[Text and element pointing entries]
[Start]

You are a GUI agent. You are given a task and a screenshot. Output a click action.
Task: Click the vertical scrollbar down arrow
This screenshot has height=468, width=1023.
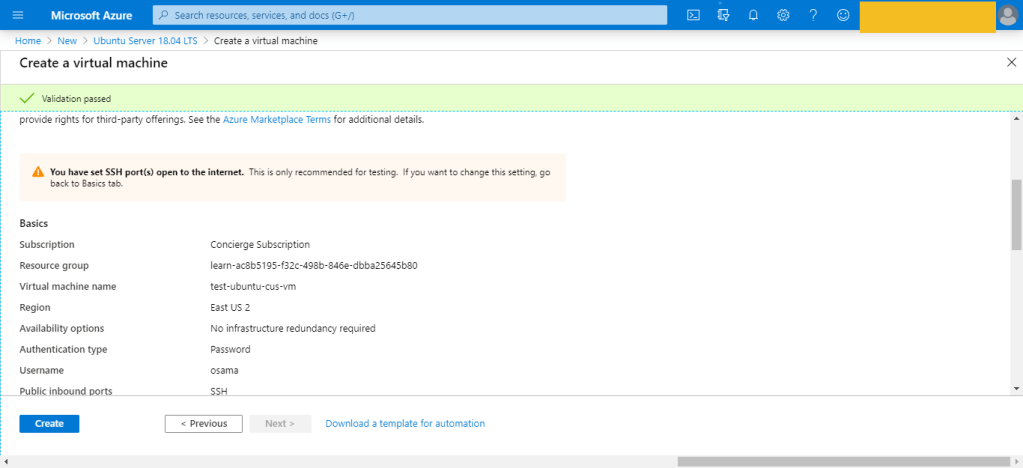1016,388
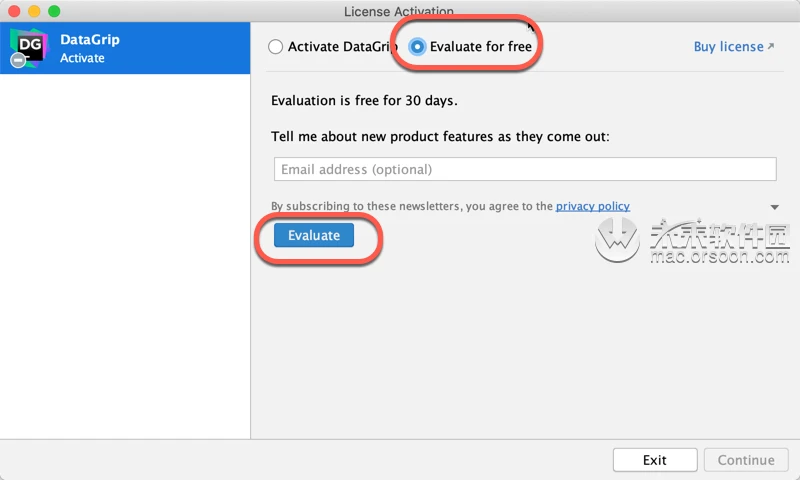Click the License Activation title bar
The image size is (800, 480).
398,11
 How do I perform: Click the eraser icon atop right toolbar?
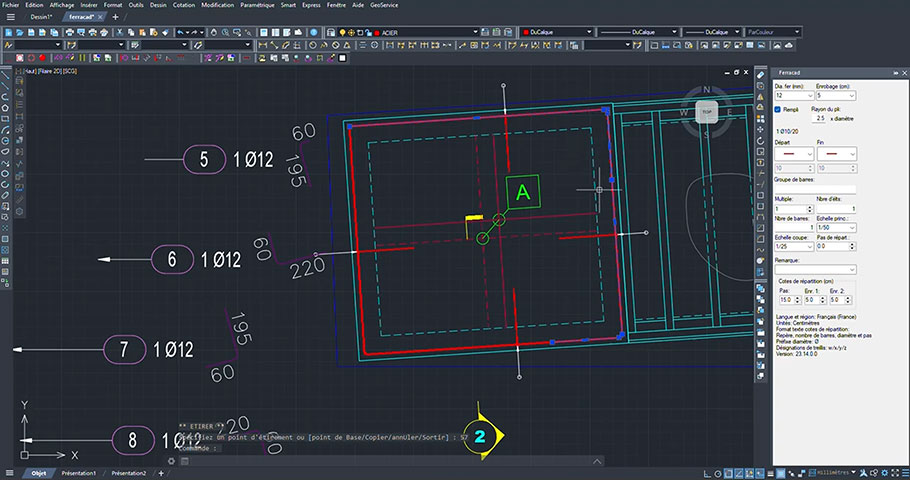(x=760, y=75)
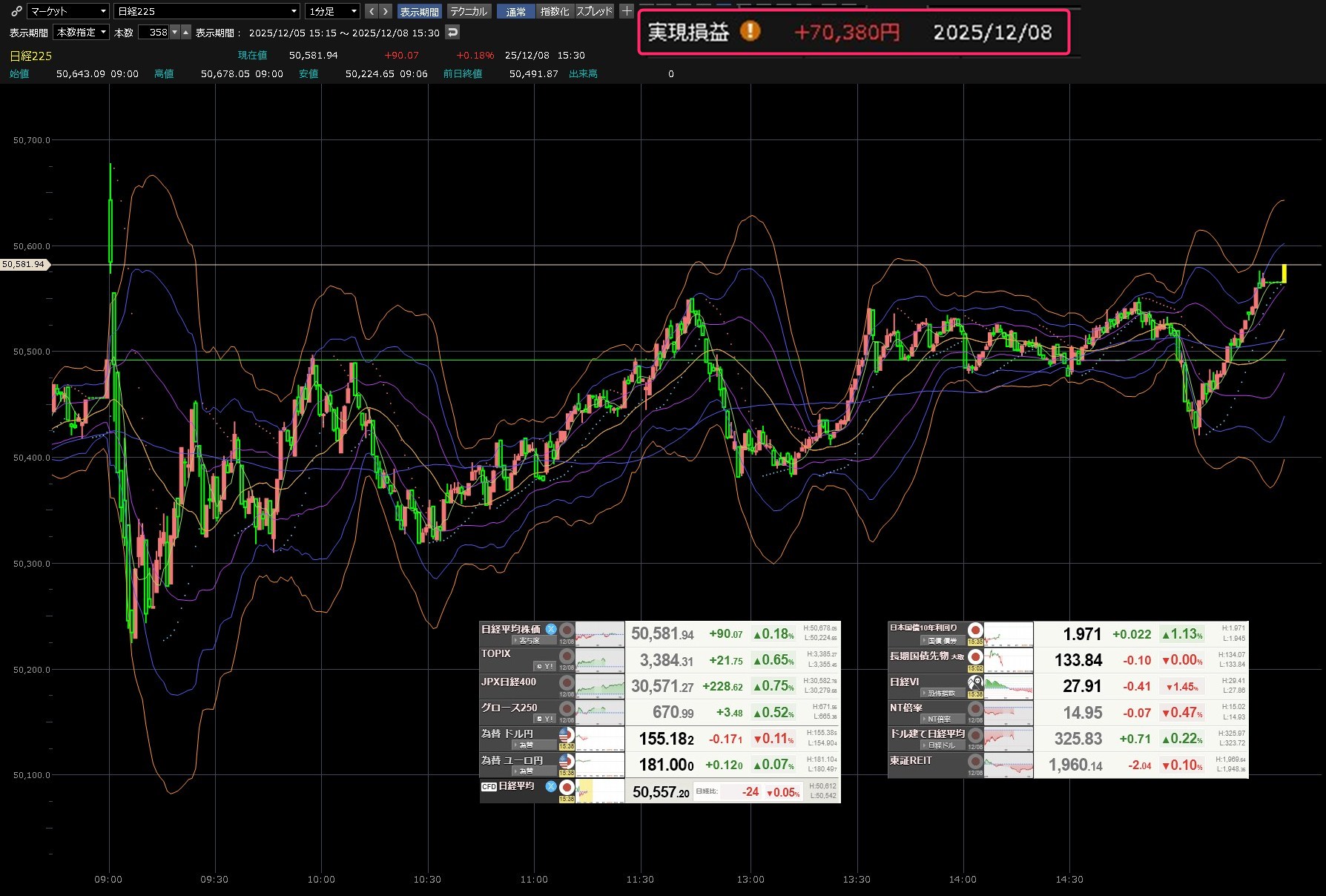1326x896 pixels.
Task: Open the 日経225 symbol dropdown
Action: 207,11
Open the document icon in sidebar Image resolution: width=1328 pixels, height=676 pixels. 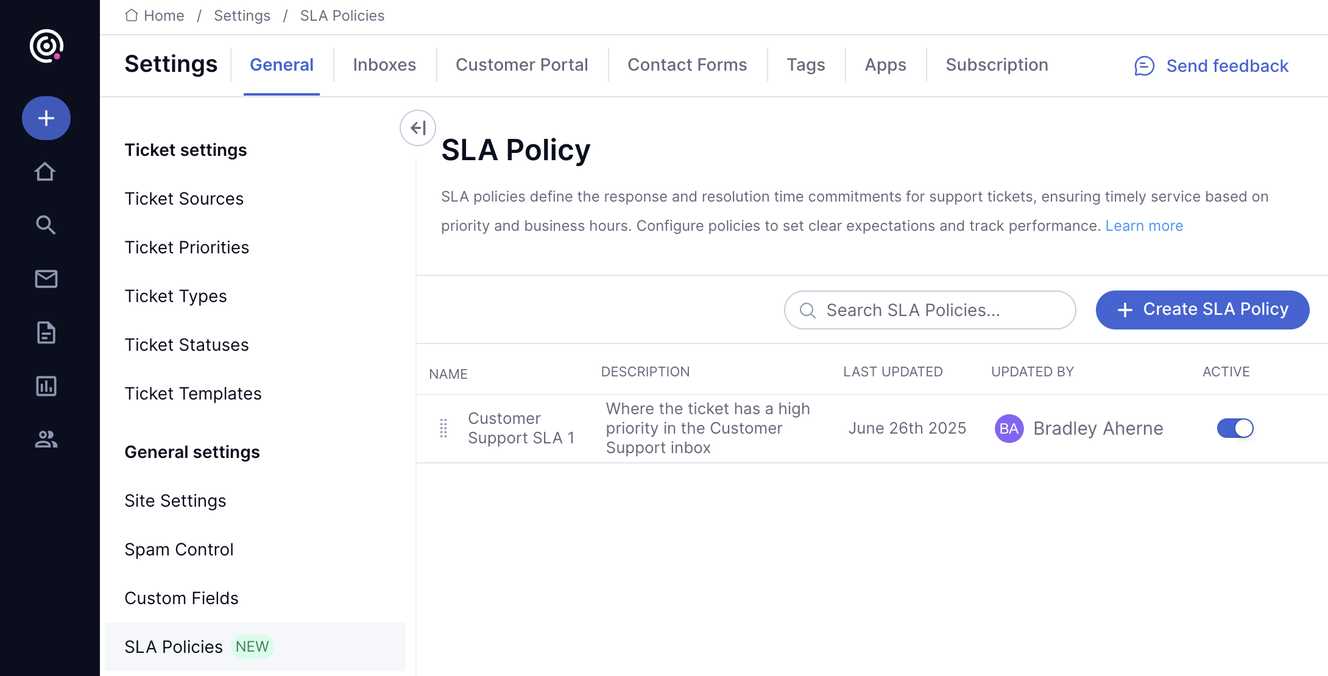pyautogui.click(x=46, y=333)
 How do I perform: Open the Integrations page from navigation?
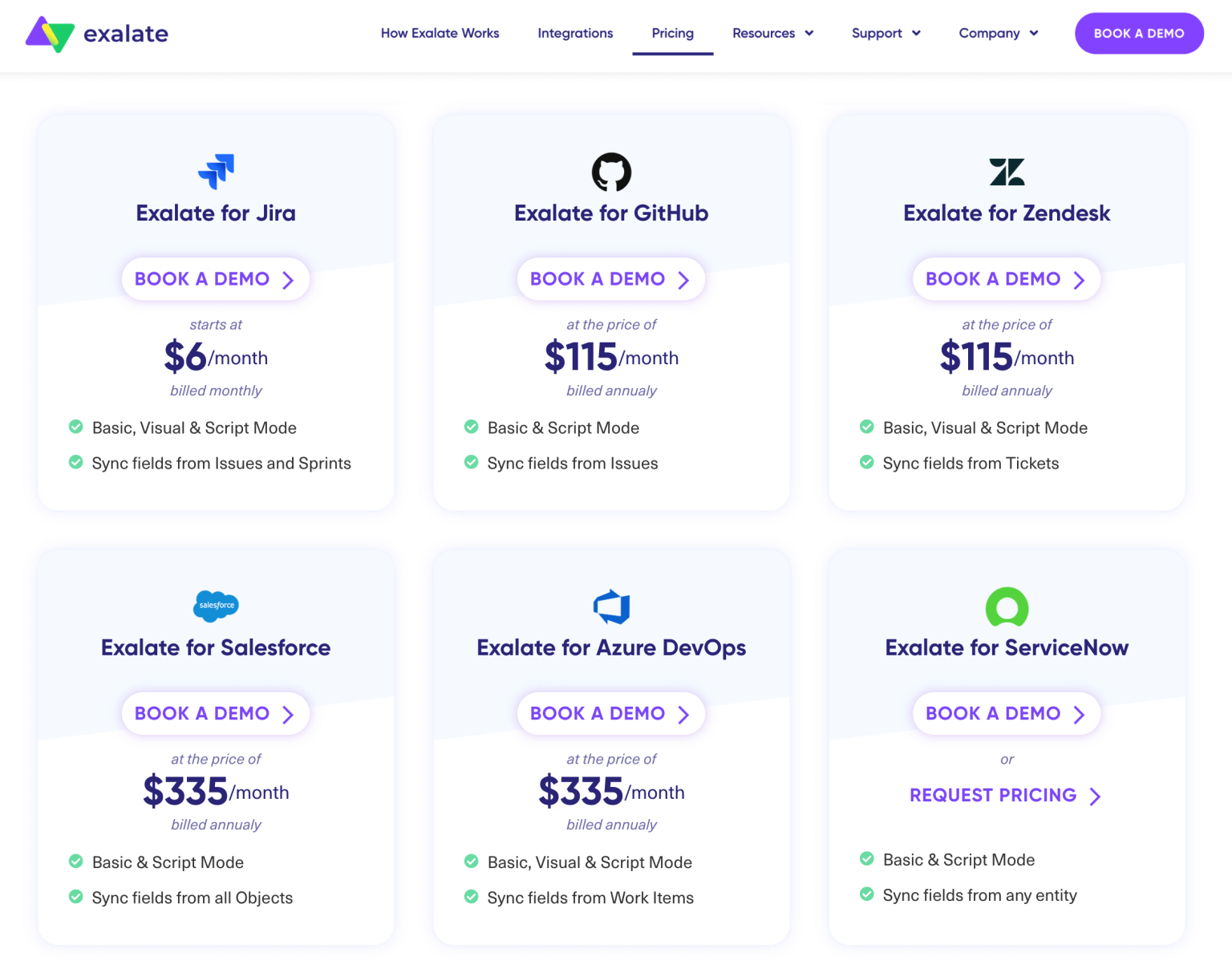pos(575,33)
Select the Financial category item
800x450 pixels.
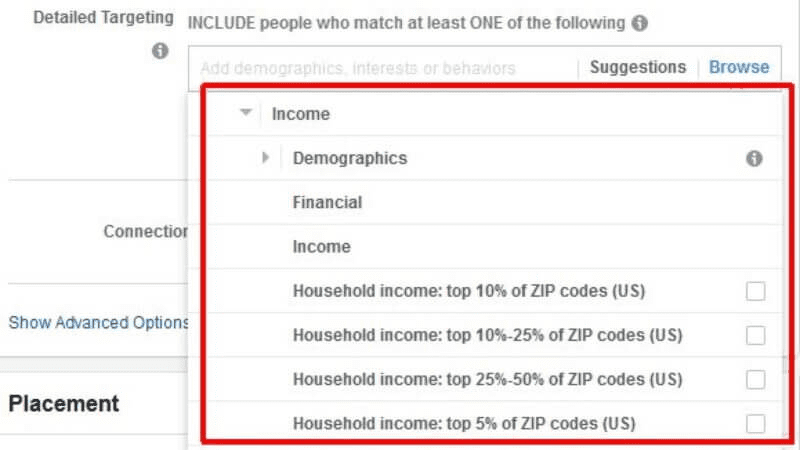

[End]

[Work to complete]
Can you output the lines of the entries as a numbered list, from the line with "Select the Financial category item" through the end of the entries, leaving out blank lines and the pictures?

[In response]
1. Select the Financial category item
2. 800x450 pixels.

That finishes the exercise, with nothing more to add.